Al-Ahram Weekly Online
7 - 13 March 2002
Issue No.576
Published in Cairo by AL-AHRAM established in 1875 Current issue | Previous issue | Site map

Gas concerns

LNG was all the rage at a conference on natural gas held in Cairo last week. Jasper Thornton reports

No one really likes to admit that gas excites them, so it was an unusual experience to visit a conference where people spoke about it with positive passion. The Middle East Economic Digest held the first Mediterranean Gas Congress at the Cairo Conrad Hotel on 26 and 27 February, in association with Gaz de France, who have recently signed a deal to buy natural gas from Egypt, and Commerce one. Delegates included BG, Burlington Resources, Egyptian LNG, Union Fenosa, Sonatrach and Egypt's petroleum minister, Sameh Fahmi.

Most of the passion came when delegates discussed the new plans to turn Egypt into an LNG (Liquefied Natural Gas) power. Philippe Casagne described the blistering growth in Europe's energy needs, and explained his company's plans to buy gas from across North Africa, using the market freeing of the Barcelona Process as the motor. Egypt is in the van, and Gaz de France sees it supplying 12-25 billion cubic metres a year between 2010-2020 to Europe's hungry energy markets. He also discussed how the Suez Canal could act as a route for long-term LNG transit for the region. He called Egypt an "attractive country for exploration and production" and said that his company intended to develop cooperation all along the gas chain.

Shell Egypt's Andrew Vaughan described different possible applications of technology in Egypt. He outlined Shell's Floating LNG programme, which would allow gas to be extracted offshore, even in deep water fields. The barge-mounted project would have little environmental impact (a concern for Egypt's renowned coastline), and would diversify Egypt's gas resources.

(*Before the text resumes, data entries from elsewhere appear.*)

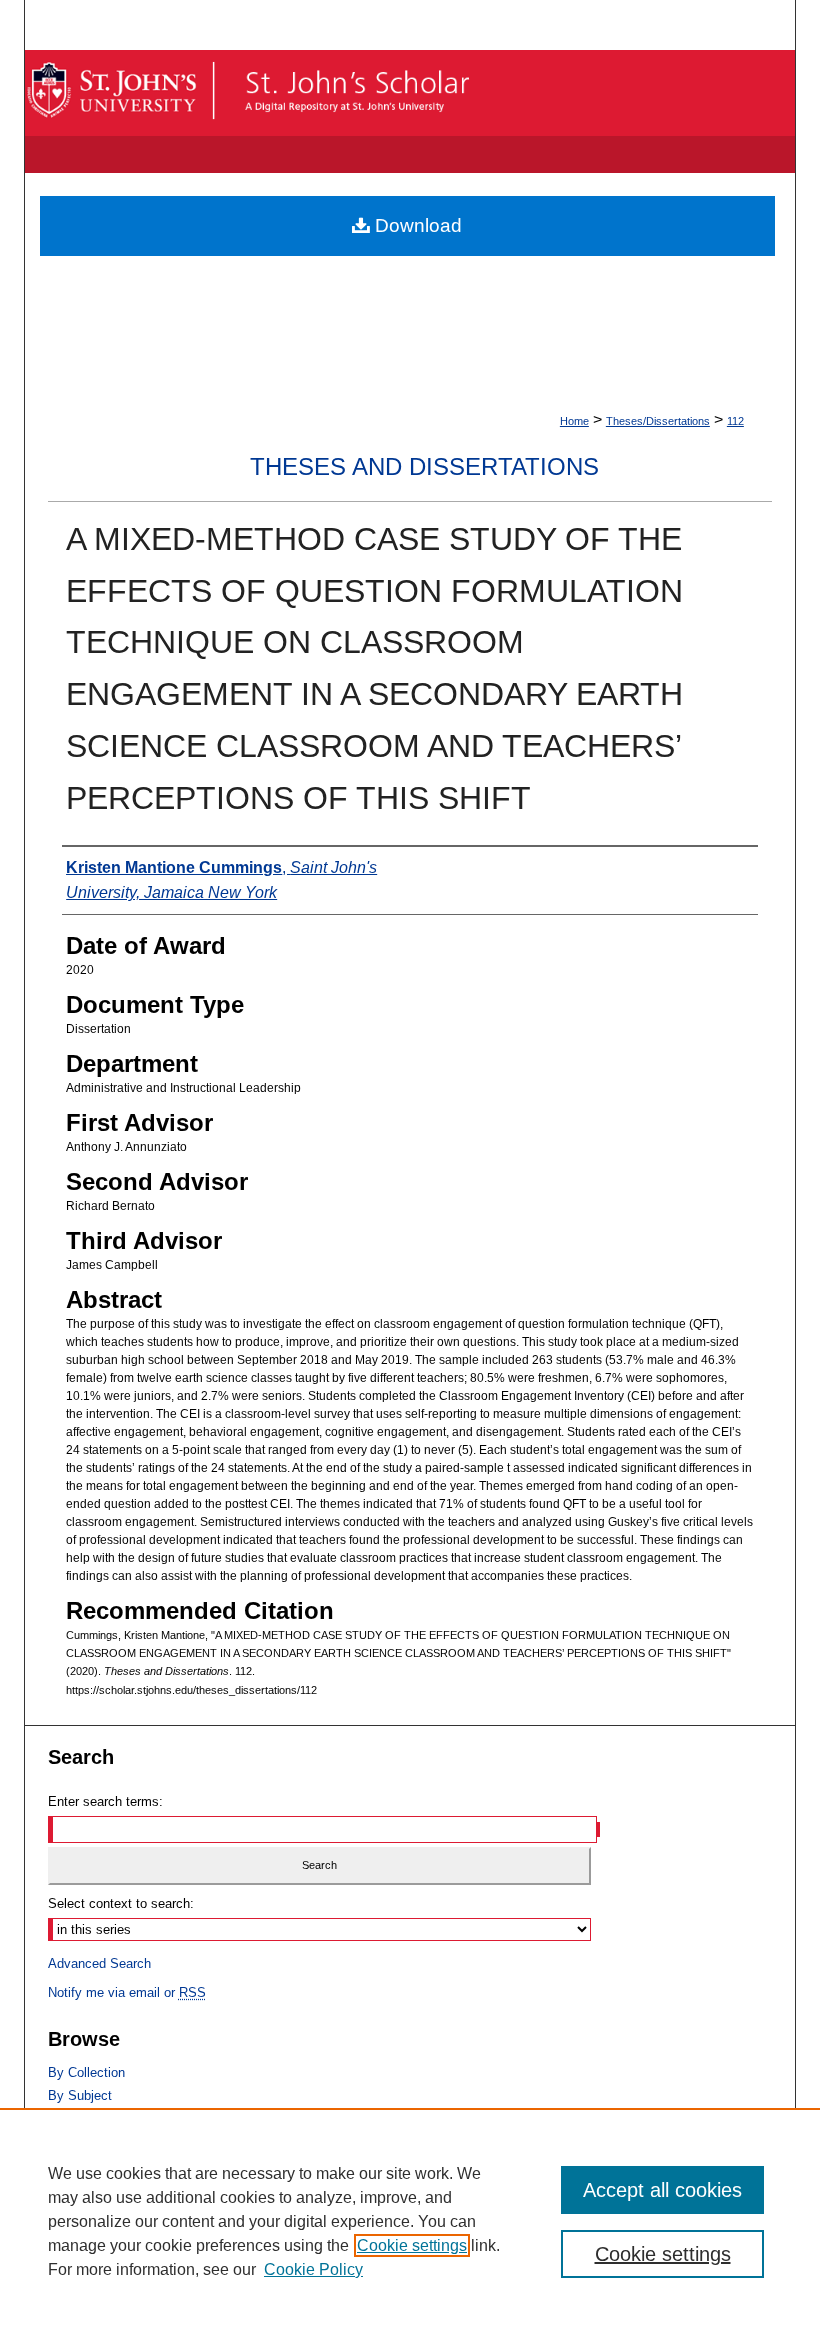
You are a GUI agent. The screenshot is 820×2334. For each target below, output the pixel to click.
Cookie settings (412, 2245)
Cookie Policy (313, 2269)
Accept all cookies (662, 2190)
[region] (410, 2221)
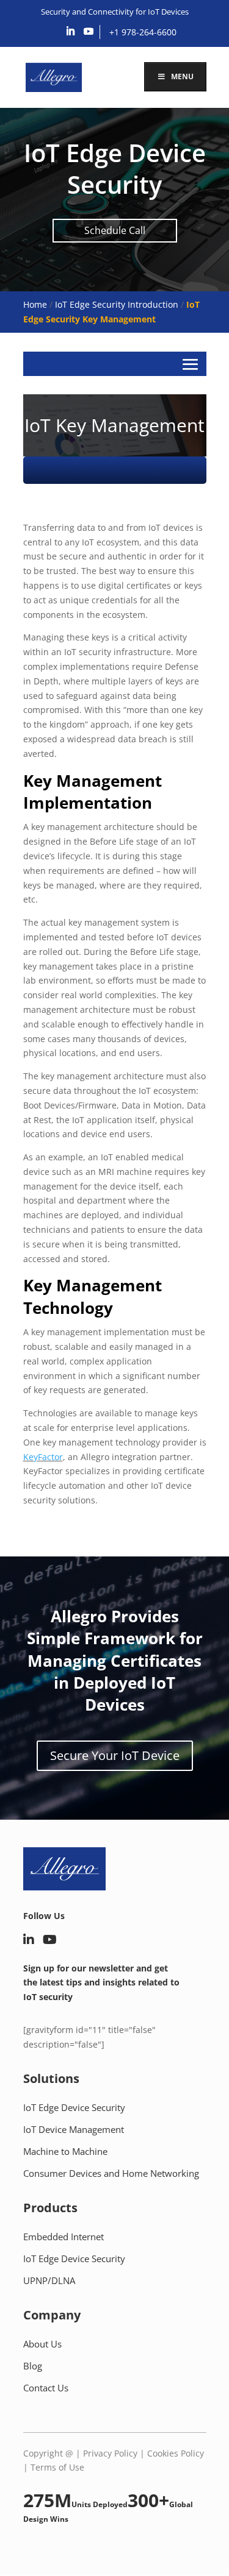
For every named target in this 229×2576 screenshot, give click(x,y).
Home (35, 304)
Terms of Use (57, 2467)
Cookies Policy (175, 2453)
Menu (182, 76)
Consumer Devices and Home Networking (111, 2173)
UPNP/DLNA (49, 2280)
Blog (32, 2366)
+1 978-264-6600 (142, 32)
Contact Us (45, 2388)
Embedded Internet (63, 2236)
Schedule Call (114, 230)
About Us (42, 2344)
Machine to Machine (65, 2151)
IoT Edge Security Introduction (116, 304)
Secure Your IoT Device (115, 1755)
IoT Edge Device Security (74, 2107)
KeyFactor (43, 1457)
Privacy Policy (110, 2453)
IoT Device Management (73, 2129)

Updating conference-goers on the progress of the Egyptian LNG project, John Earl, managing director of Egyptian LNG, explained that the legal and financial team had already been appointed and that initial market soundings were positive. The project requires the construction of a liquefication plant, and establishment of shipping and regasification facilities, all at an estimated cost of two billion dollars. Seven buyers, said Earl, had expressed interest in buying the gas.